> [Work to be completed]
Every line from the opening of the records to the line with "Screen dimensions: 963x308" should be restated exactly, with both ends included and the pictures left out.

> [Supplied information]
--
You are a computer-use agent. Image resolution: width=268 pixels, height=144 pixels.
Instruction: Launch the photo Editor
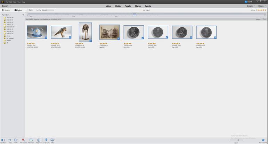tap(52, 140)
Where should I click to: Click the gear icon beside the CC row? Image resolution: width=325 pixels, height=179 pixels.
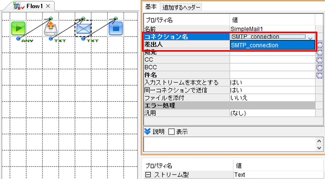[x=319, y=60]
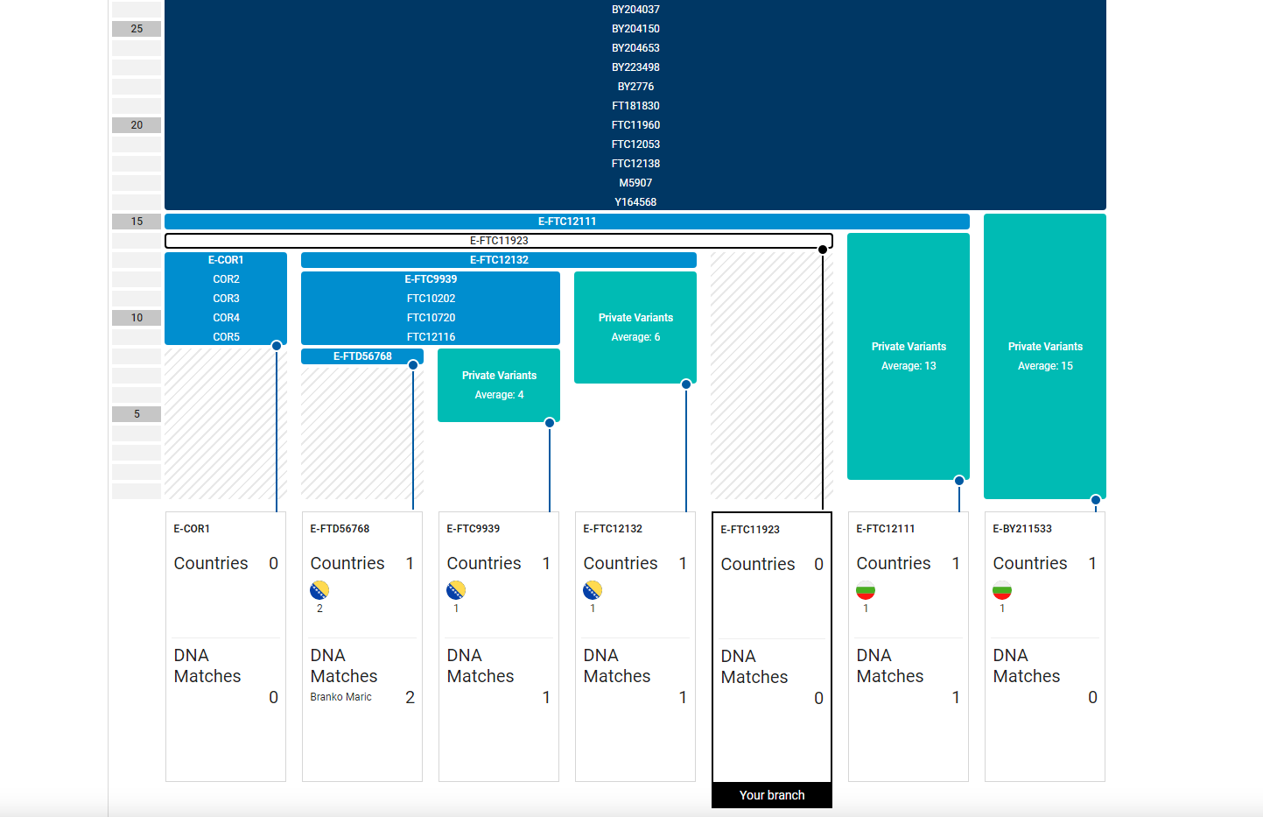Viewport: 1263px width, 817px height.
Task: Open the E-FTC12132 branch bar
Action: tap(499, 260)
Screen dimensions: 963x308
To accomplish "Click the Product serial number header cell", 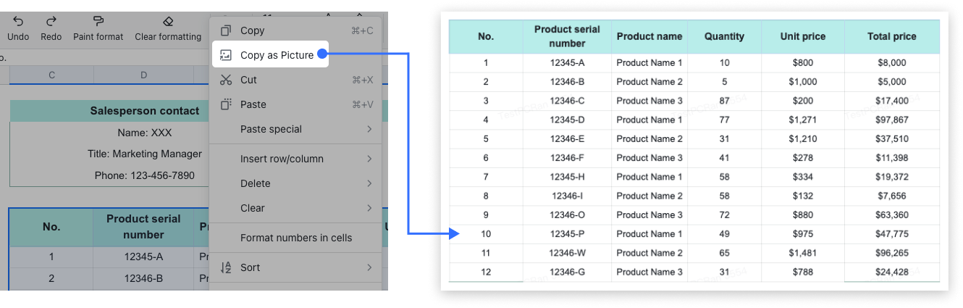I will click(x=143, y=227).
--
> [Answer space]
You are a computer-use agent. Image resolution: width=268 pixels, height=144 pixels.
Instruction: Launch the photo Editor
tap(52, 140)
Where should I click to: Click the gear icon beside the CC row? Image resolution: width=325 pixels, height=179 pixels.
[x=319, y=60]
Viewport: 1263px width, 817px height.
Task: Open the E-FTC12132 branch bar
Action: tap(499, 260)
Screen dimensions: 963x308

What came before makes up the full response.